彼女の心は、とても素直で、裏なんて無いとても綺麗なものだ。
裏を読まなくていい彼女との会話はとても居心地が良い。
だけど同時に、徐々にこの家にいることに慣れ、余分な思考が回り始めてきた私には、眩し過ぎるようにも感じてしまう。彼女と自分、その心の内をつい比べてしまうから。
「それで、ここでね、主人公とヒロインがドーンってぶつかってね!主人公のハートがズキューンって感じになるの!!どう?面白いでしょ!?」
そうして、彼女の話を聞いているうちに誠君が上がってきたようだ。
彼は、呆れた顔で早希ちゃんの方を見た後、持ったお盆を彼女の頭にそっと乗せた。
「おい、早希。せっかく透は頭が良いんだからアホ語で洗脳すんな」
「お兄ちゃんは黙ってて!女の花園の真っ最中なんだから。ねえ?透ちゃん」
おかしい日本語ではあるが、言いたいことは大体わかるので頷く。
「ふふっ。いいよ、私は楽しいから」
「それ日本語としておかしいからな?それと、透も甘やかすなよ。とりあえず、アイスと飲み物持ってきたから食べよう」
彼も私と同じことを考えていたらしく、それがちょっぴり嬉しかった。
「わーい、アイスだ!」
不意に動き出した彼女に少し驚く。だけど、誠君はそれを見越していたようで、華麗な動きで彼女の手を掴んだ。
「最初はお客さんからだろうが。透はどれがいい?」
そう言って差し出されたお盆には、三つの色のアイスバーが並んでいた。どうやら、レモン、オレンジ、桃の三種類らしい。

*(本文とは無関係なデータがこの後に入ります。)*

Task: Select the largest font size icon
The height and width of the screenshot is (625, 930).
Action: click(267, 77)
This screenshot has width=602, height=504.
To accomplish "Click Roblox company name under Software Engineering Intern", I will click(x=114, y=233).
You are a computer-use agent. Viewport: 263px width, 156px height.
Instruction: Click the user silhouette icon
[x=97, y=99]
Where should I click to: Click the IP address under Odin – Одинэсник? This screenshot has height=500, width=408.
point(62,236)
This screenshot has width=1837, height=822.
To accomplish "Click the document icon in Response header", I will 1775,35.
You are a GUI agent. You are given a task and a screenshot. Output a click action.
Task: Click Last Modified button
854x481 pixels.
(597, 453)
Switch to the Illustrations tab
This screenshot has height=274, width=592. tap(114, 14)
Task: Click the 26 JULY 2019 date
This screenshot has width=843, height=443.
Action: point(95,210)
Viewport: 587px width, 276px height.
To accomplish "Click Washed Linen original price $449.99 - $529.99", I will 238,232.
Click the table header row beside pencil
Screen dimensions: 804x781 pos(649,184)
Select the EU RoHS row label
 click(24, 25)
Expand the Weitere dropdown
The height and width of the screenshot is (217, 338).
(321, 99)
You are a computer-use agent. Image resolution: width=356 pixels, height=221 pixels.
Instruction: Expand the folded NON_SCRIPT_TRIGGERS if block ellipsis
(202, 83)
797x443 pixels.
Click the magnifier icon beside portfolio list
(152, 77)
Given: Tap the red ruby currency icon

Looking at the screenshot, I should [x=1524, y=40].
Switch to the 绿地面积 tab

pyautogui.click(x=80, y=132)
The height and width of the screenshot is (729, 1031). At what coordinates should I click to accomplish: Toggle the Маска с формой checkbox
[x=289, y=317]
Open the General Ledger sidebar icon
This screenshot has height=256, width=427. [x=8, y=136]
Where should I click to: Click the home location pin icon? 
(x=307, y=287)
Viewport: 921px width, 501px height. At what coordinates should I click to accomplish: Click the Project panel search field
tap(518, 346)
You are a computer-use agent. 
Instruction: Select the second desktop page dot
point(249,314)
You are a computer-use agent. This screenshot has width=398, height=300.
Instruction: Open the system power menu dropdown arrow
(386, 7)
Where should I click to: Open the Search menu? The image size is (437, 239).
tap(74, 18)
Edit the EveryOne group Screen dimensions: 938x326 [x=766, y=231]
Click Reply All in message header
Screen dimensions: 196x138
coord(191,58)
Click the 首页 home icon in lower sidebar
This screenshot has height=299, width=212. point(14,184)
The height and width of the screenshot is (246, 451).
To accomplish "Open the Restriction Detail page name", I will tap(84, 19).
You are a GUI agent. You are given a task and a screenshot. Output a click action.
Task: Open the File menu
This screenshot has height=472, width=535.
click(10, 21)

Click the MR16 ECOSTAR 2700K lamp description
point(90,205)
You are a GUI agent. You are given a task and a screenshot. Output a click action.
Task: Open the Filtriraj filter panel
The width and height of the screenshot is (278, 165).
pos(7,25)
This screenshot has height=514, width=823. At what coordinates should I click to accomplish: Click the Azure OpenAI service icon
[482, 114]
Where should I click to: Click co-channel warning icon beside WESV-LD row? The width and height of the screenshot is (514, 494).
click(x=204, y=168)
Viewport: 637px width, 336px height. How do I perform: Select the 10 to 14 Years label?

どれを選ぶのが正解なのだろうか。心を少し覗くと、私は二人が選びたがっているものでは無いものに手を伸ばす。
「…………じゃあ、私はこれかな」
「さすが透ちゃん!!気が合うね~。私、オレンジ大好きなの」
気が合う。その好意を示す言葉に罪悪感を感じてしまう。
自分をありのままさらけ出しながら、私を慕ってくれる彼女の素直な心に嘘をついているような気がして。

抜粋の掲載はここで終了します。